President Trump’s ideas on trade often seem paradoxical.
At the weekend G‑7 summit, he floated both abolition of all tariffs worldwide and banning trade with certain countries entirely over the course of just 24 hours. His recent announcement of the removal of exemptions from steel and aluminum tariffs for the European Union, Canada and Mexico was justified on “national security” grounds. Yet reminded that these countries are military allies of the United States, the president retreated to suggesting the tariffs were retaliation for current EU and Canadian trade barriers to U.S. products.
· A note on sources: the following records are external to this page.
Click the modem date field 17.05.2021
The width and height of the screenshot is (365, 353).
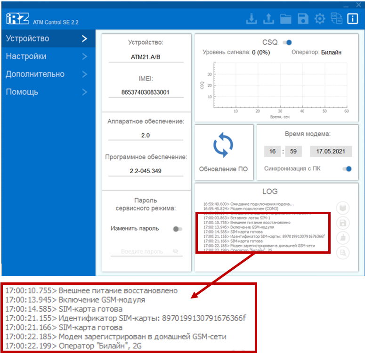click(331, 152)
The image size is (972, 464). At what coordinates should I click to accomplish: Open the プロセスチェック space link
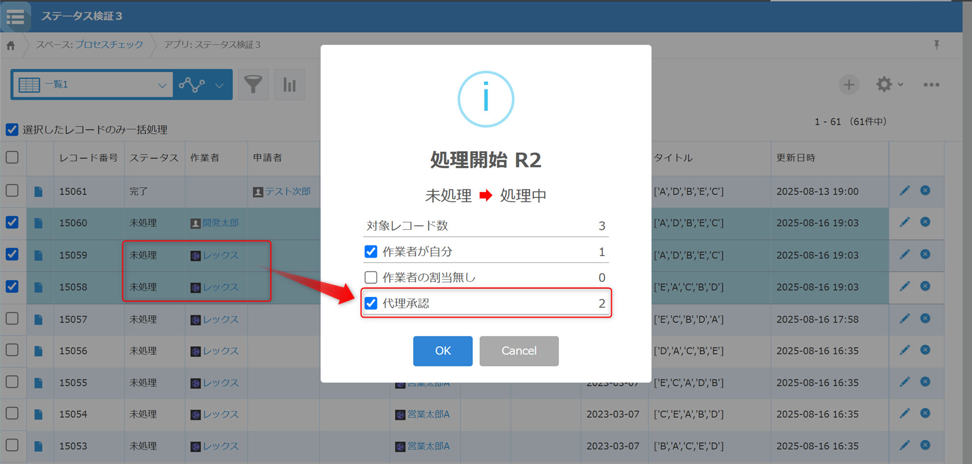tap(109, 45)
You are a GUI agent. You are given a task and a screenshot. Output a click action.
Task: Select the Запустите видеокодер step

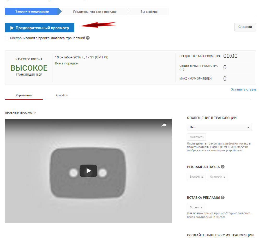click(32, 11)
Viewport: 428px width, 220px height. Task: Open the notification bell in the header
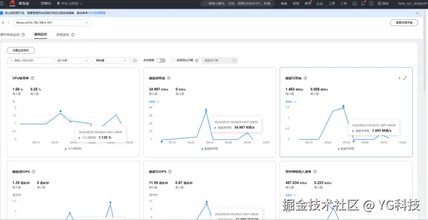[363, 4]
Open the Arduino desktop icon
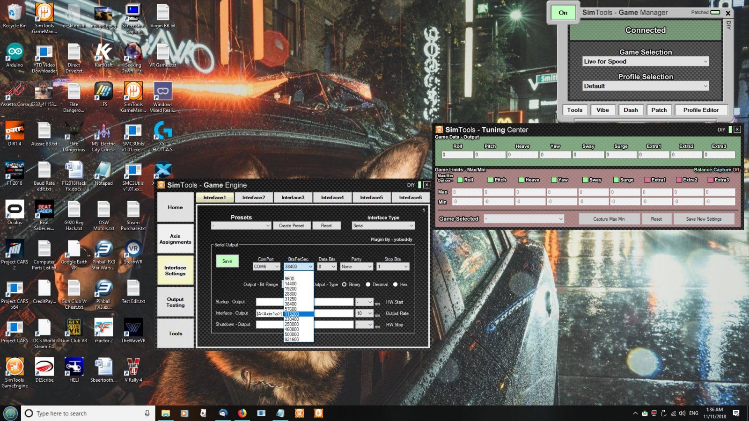749x421 pixels. coord(15,52)
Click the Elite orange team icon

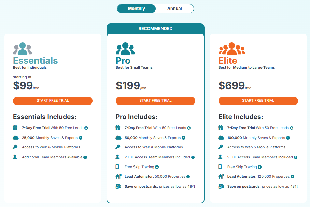231,49
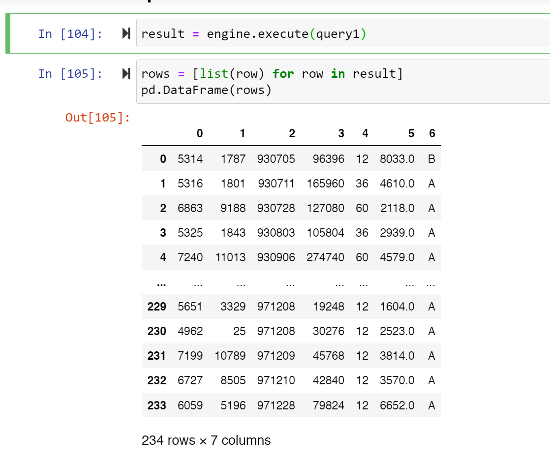Viewport: 550px width, 465px height.
Task: Click the value B in the first row
Action: 431,158
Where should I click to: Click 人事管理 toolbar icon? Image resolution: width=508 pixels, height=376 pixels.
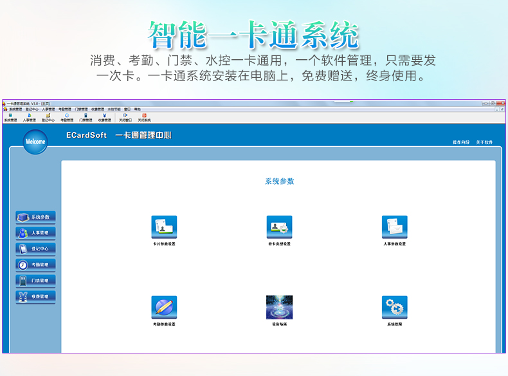pos(30,117)
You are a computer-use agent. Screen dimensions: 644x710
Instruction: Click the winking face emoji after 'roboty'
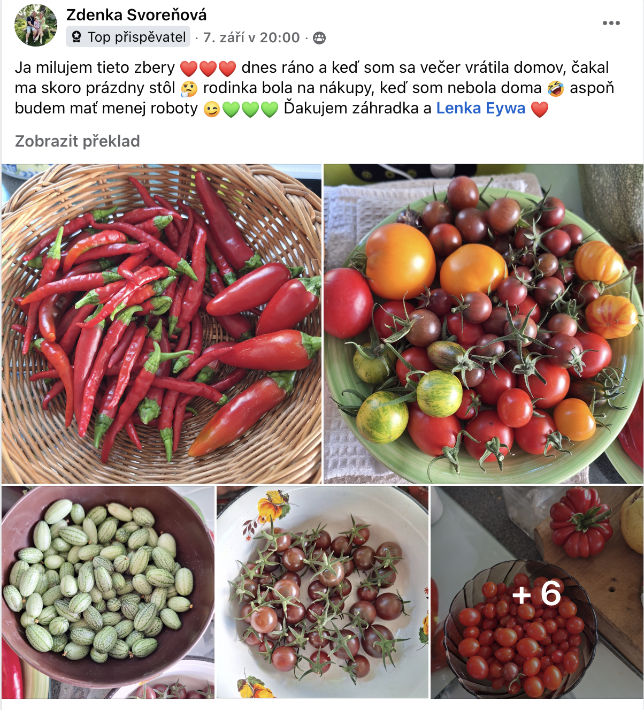212,109
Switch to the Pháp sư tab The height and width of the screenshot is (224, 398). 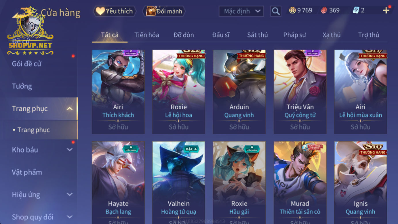click(x=294, y=35)
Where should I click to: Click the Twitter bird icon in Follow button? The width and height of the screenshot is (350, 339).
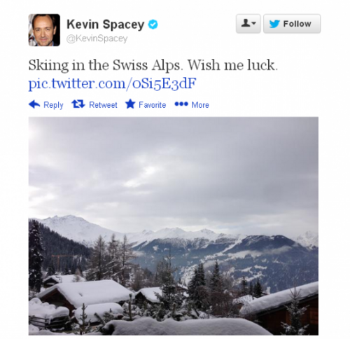coord(274,24)
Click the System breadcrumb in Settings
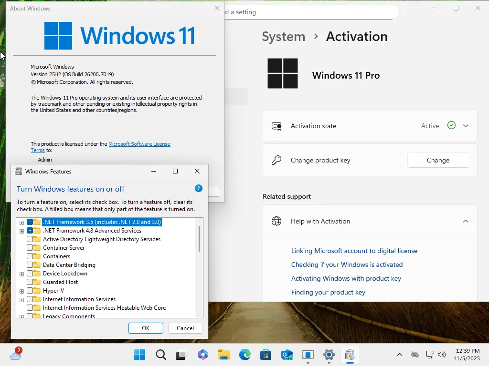Viewport: 489px width, 366px height. 283,36
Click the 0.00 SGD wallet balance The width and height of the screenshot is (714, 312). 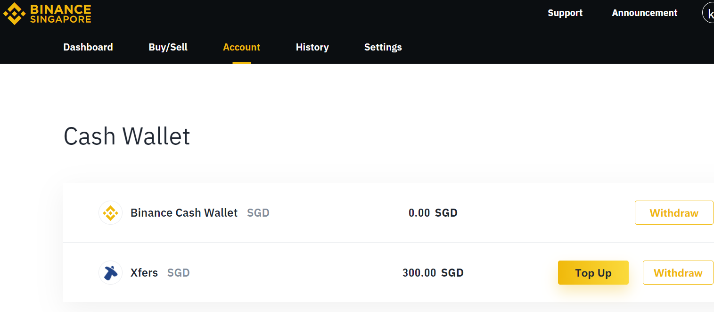pyautogui.click(x=433, y=213)
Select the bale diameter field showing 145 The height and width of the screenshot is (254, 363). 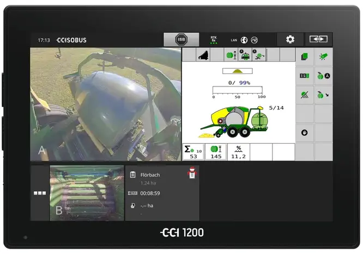(216, 152)

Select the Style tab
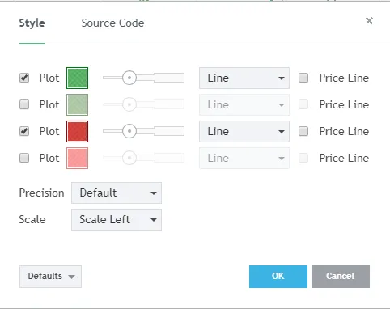point(32,23)
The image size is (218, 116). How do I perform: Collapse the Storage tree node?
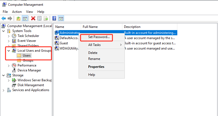point(4,75)
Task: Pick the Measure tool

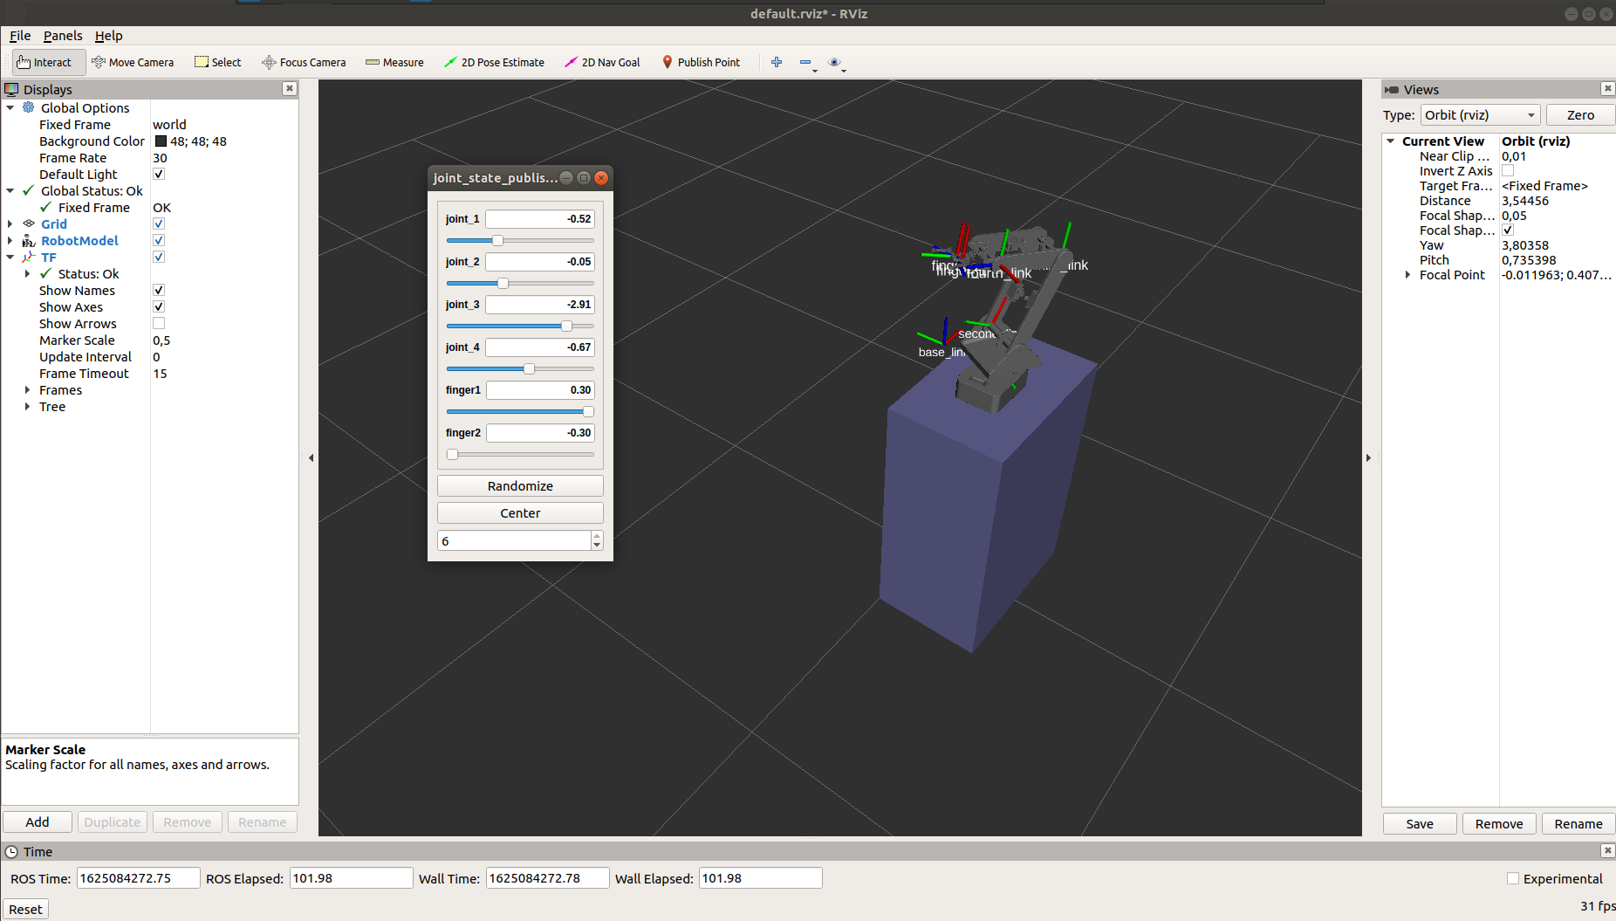Action: tap(394, 62)
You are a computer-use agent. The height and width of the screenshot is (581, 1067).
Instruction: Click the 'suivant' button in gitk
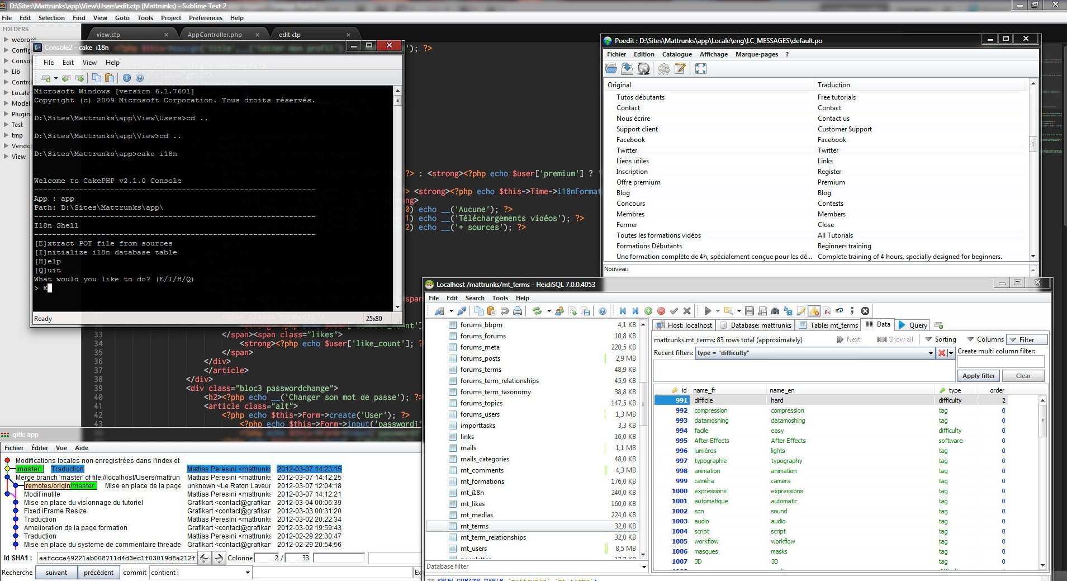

Two theories of the president’s approach are consistent with these interventions. The optimistic case for free traders says that Trump is threatening tariffs and using the presidential bully pulpit to try to open up highly protected foreign sectors, and ushering a new era of global free trade. The pessimistic case says the president and his close team are protectionists at heart, and use the veneer of arguments about reciprocity to cover up their true intentions.
Sadly, most available evidence now points toward the latter. Over the last three decades there has been a slow but steady liberalization of markets, with tariff rates among advanced economies falling, in large part due to painstaking multilateral negotiations and trade deals. According to World Bank data, the weighted mean applied tariff rate for the U.S. and EU are near identical at 1.6%, and even lower in Canada at 0.8%. Mexico is higher at 4.4%, but given this has tumbled from 15.5% just 15 years ago, and many goods are traded tariff‐free with the U.S. due to Nafta, focusing on these countries seems an odd place to start if your aim is a freer global trading environment.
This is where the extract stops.